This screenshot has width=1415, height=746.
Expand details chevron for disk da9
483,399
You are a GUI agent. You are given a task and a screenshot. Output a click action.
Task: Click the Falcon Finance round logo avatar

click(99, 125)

What is required → Search the listing above for the string "screenshot". Copy every line that contains it.

Reply to the task →
This screenshot has width=1415, height=746.
You are a GUI agent. You are given a task and a screenshot. Output a click action.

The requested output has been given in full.